## Aim of the exercise:
If a line in the following entries holds the string "pixels", include it in the tally. State the total and nothing further.

## Stored records:
>>
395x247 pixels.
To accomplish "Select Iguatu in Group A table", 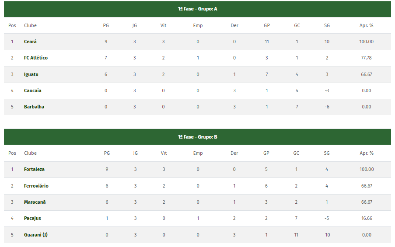I will (x=31, y=74).
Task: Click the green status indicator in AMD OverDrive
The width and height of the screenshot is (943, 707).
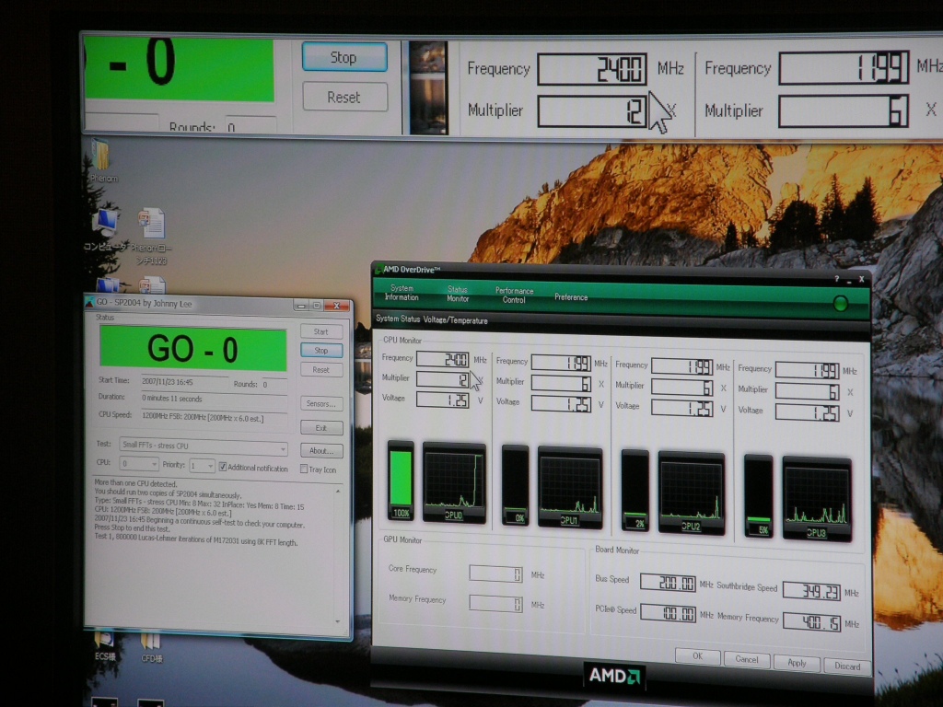Action: 840,303
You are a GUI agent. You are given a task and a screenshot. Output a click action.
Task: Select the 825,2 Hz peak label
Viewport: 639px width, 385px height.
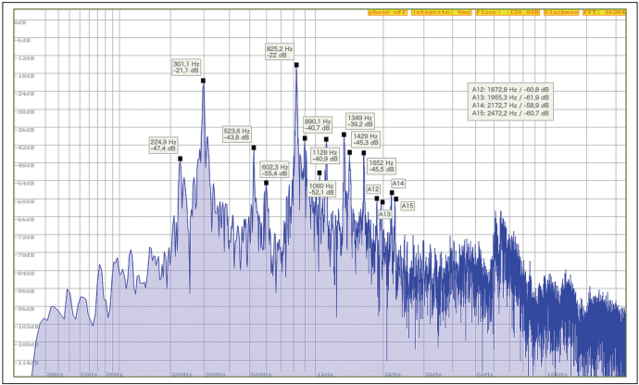click(280, 52)

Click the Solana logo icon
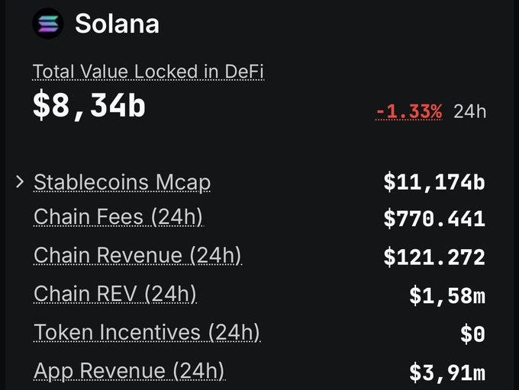click(x=48, y=24)
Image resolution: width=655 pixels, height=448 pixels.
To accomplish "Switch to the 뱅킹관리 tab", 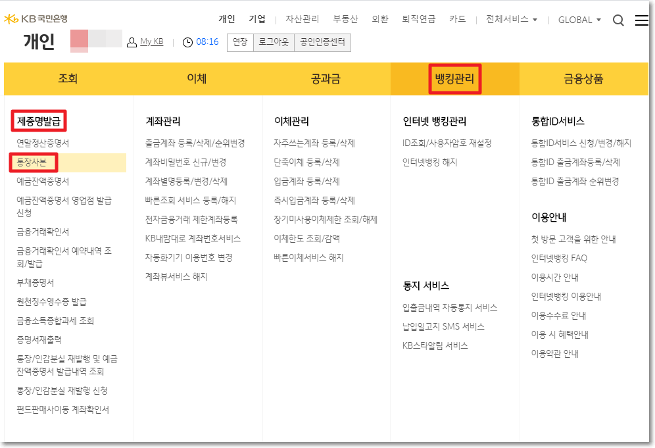I will click(455, 78).
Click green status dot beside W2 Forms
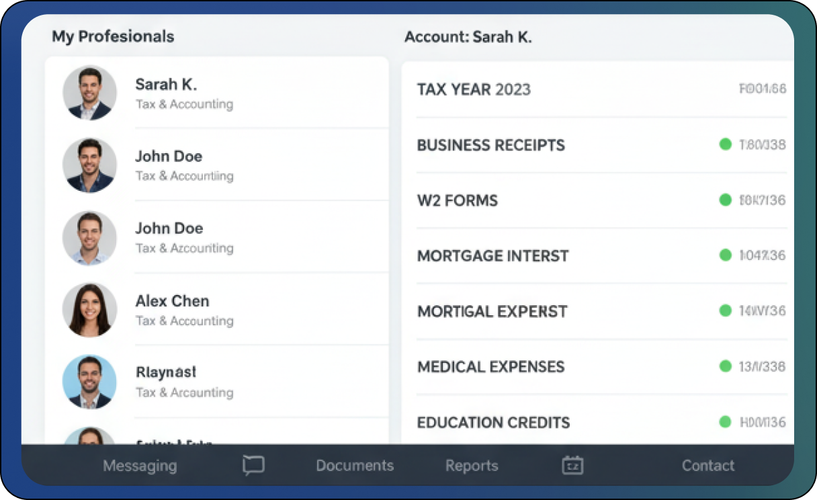Screen dimensions: 817x500 (725, 200)
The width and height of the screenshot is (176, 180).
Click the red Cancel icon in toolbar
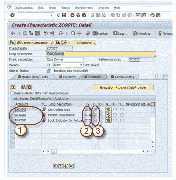pyautogui.click(x=84, y=15)
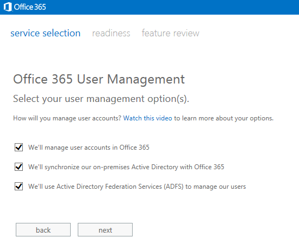Click the Active Directory Federation Services option label
This screenshot has height=250, width=299.
(x=137, y=187)
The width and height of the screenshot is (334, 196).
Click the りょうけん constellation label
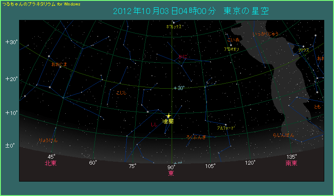coord(48,140)
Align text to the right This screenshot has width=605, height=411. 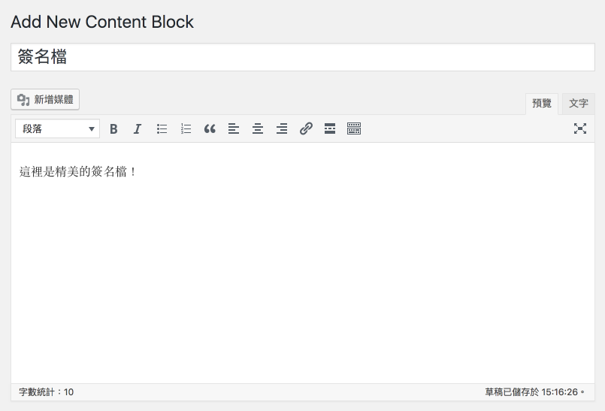282,128
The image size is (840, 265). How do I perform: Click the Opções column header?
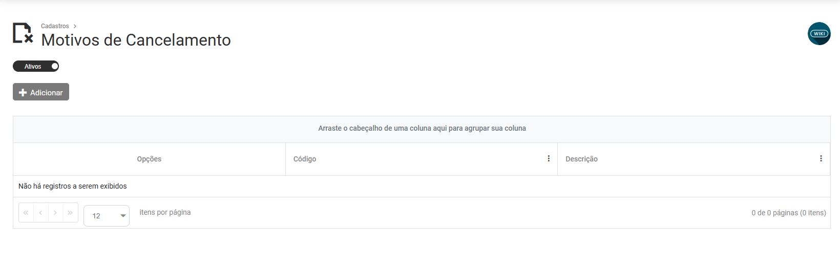pyautogui.click(x=149, y=159)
<<
## Written answer:
2